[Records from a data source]
□ □ □ □ □ □ □

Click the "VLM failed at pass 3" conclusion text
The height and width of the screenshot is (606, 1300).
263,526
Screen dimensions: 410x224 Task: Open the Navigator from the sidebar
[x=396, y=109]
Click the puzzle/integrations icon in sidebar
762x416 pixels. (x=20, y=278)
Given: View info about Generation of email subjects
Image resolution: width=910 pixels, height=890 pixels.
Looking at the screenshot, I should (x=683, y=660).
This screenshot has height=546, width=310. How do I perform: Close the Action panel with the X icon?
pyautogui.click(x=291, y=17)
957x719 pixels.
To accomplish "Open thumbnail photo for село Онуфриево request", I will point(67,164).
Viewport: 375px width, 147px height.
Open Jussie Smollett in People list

□ □ □ □ □ □ □

ABOUT THIS TASK
Repeat every record above. Each one must match exactly.

ANSWER TO THIS EXERCISE
Click the "VLM failed at pass 3" conclusion text
The height and width of the screenshot is (606, 1300).
263,526
Screen dimensions: 410x224 Task: Open the Navigator from the sidebar
[x=396, y=109]
Click the puzzle/integrations icon in sidebar
762x416 pixels. (x=20, y=278)
Given: View info about Generation of email subjects
Image resolution: width=910 pixels, height=890 pixels.
Looking at the screenshot, I should (x=683, y=660).
This screenshot has height=546, width=310. How do I perform: Close the Action panel with the X icon?
pyautogui.click(x=291, y=17)
957x719 pixels.
To accomplish "Open thumbnail photo for село Онуфриево request", I will point(67,164).
Viewport: 375px width, 147px height.
Open Jussie Smollett in People list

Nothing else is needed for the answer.